Home Economy Saudi banks Q3 results to reflect growing challenges

Saudi banks Q3 results to reflect growing challenges

Stronger challenges facing Saudi Arabian banks are likely to be reflected in third-quarter results as earnings are hit by weak stocks, more delayed payments in the building industry and slacker loan growth.

The kingdom’s 24 banks have so far delivered generally better than anticipated earnings since the roughly 50 percent decline in oil prices from June last year, helped by the opening of the Saudi market to direct foreign investment.

“We are expecting slower earnings (growth) compared to previous quarters. Banks have made good money in the first half of the year but the outlook for earnings drivers remains weak,” said Murad Ansari, analyst at EFG-Hermes.

EFG-Hermes is forecasting lower net income on an annual basis for half of the 10 banks it covers including Samba Financial Group, Riyad Bank, Saudi British Bank (SABB), Saudi Hollandi Bank and Bank Albilad.

Al Rajhi Bank would report the strongest earnings growth, rising 12 percent from the year earlier, EFG-Hermes forecast.
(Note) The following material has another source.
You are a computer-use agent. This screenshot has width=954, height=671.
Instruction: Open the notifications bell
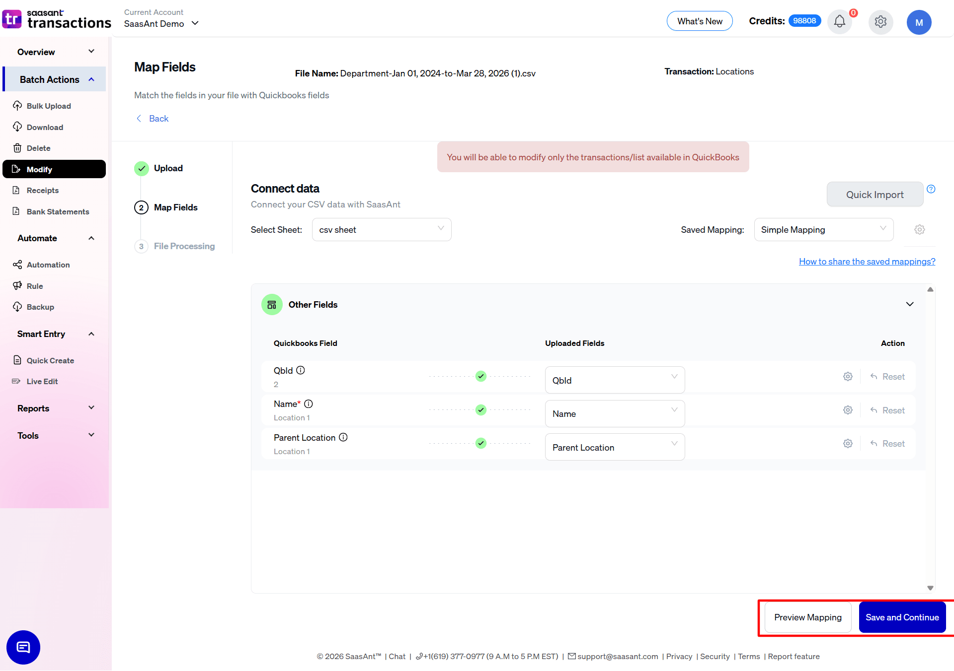click(839, 22)
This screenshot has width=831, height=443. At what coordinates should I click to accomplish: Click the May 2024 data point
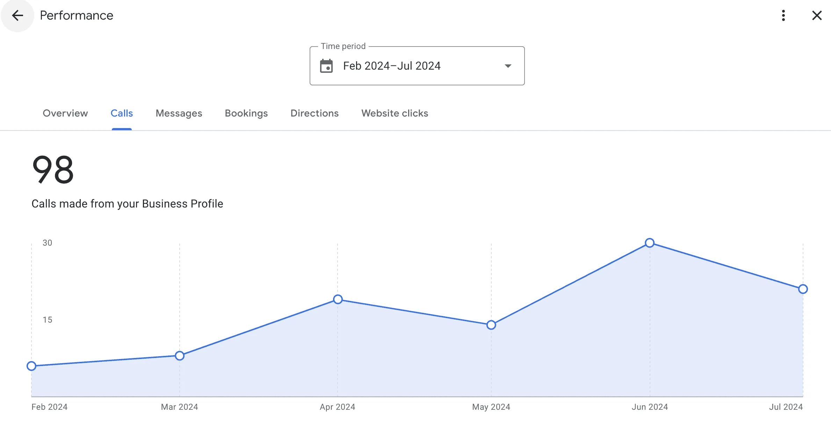tap(491, 325)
Banks are expected to start releasing quarterly results this week.

Results should be supported by lenders’ purchases of local currency government bonds, a move set to improve asset yields further in a banking sector already holding some of the most secure balance sheets in the industry worldwide.

The opening of the market to foreign investment helped propel stocks in the first part of the year, giving banks’ brokerage businesses a lift and bolstering investment income.
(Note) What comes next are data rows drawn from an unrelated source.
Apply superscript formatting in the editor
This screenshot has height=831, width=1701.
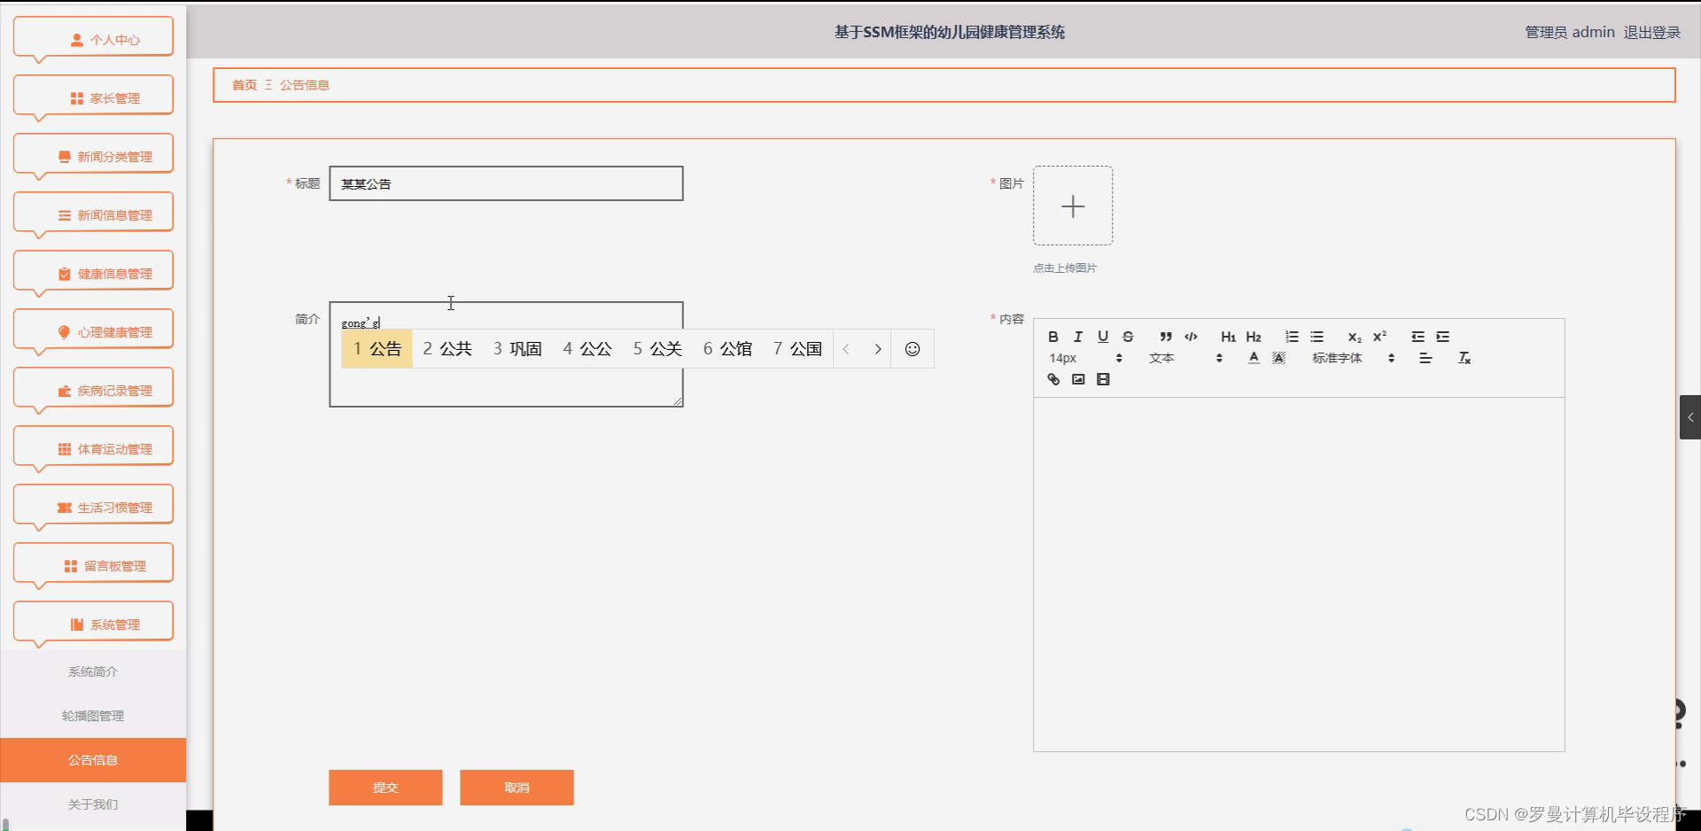point(1379,336)
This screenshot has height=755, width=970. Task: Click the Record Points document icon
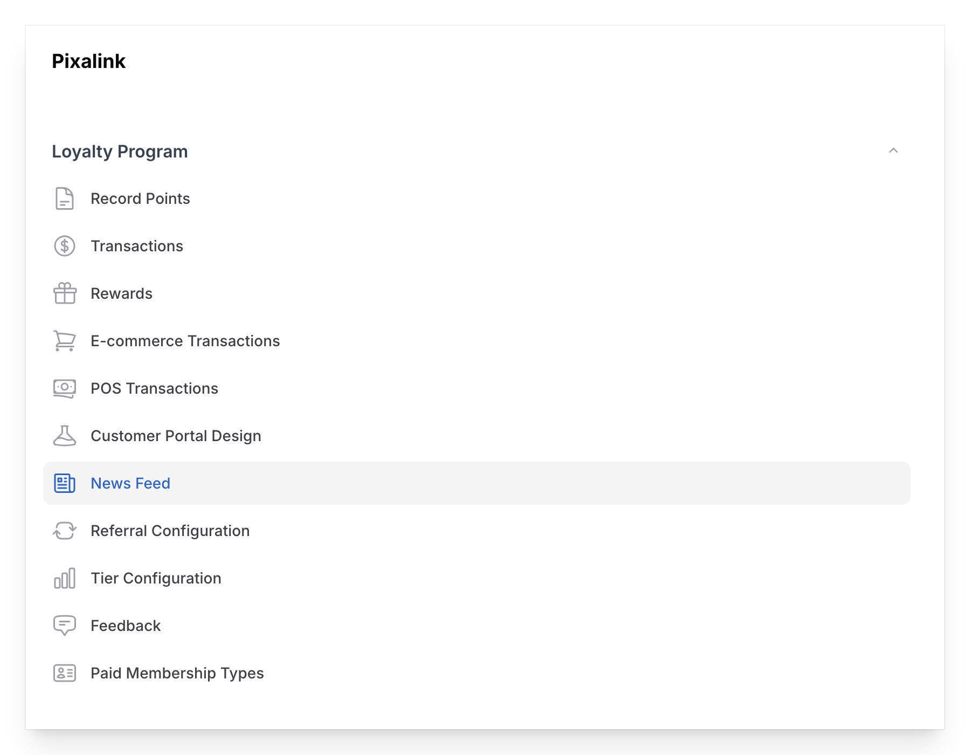click(x=64, y=198)
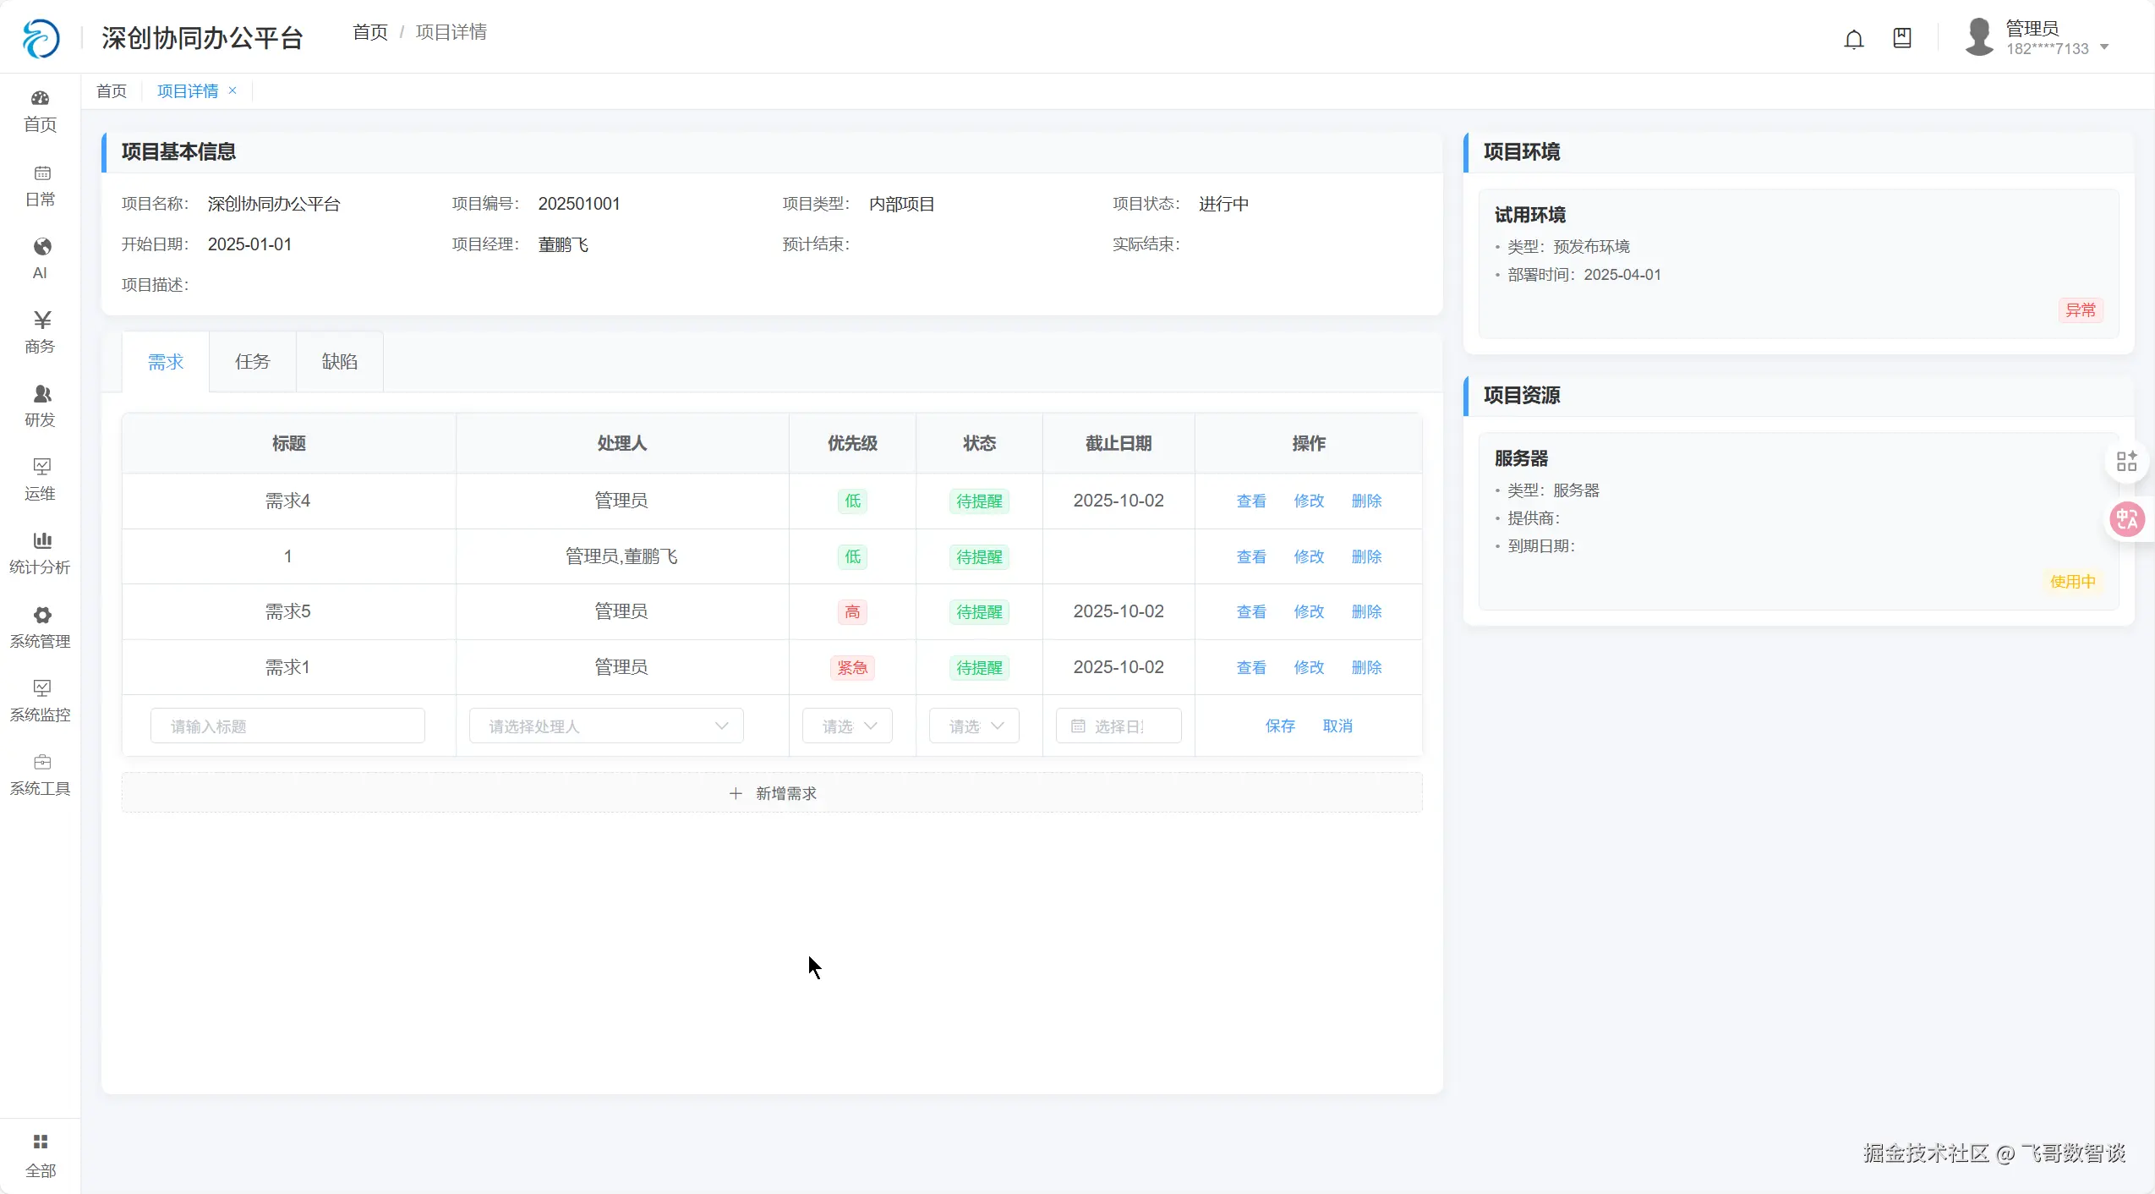The height and width of the screenshot is (1194, 2155).
Task: Open the 商务 sidebar module
Action: (x=40, y=331)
That evaporated by the third quarter as trading volumes dipped 40 percent from the previous quarter and the benchmark Tadawul Index sank 19 percent.

The third quarter is generally slower for banks, as it includes the quieter, summer months and this year Ramadan and Eid holidays.

DELAYED PAYMENTS

In a state where the pace of growth is largely determined by oil revenues and government spending, banks are starting to see a pick-up in delayed payments, say bankers.

“It’s widespread even in the good times but is getting worse,” said a banker. “Contractors are not getting paid for projects and that means delays in payments to sub-contractors all the way down the line.”

It may be several quarters before the full extent of worsening credit conditions feed through to banks’ balance sheets in the form of defaults.

In what analysts say is a sign of a slowdown of payments from the government, bank loans to contractors rose 16 percent in the second quarter on an annual basis, nearly twice the rate of total credit growth across corporate and government sectors. That could leave lenders exposed if the pace of building work slowed.

During the third-quarter, banks scrambled to gauge the fallout from a decision by the government on Sept. 15 to suspend Saudi Binladin Group, one of the kingdom’s largest contractors, from new contracts after the collapse of a crane in Mecca, killing at least 107 people.

Banking sources say the government is unlikely to let the company fall into financial troubles because of its close links to the state and the banking system — the company’s credit exposure stands at 45 billion riyals ($12 billion), representing 15 percent of banks’ equity, estimates NCB Capital.

Riyad Bank and Banque Saudi Fransi have among the largest gross loan exposure to the building sector, while SABB and Al Rajhi Bank had built up the least provisions against bad loans in the industry, according to a JP Morgan report. ($1 = 3.7501 riyals).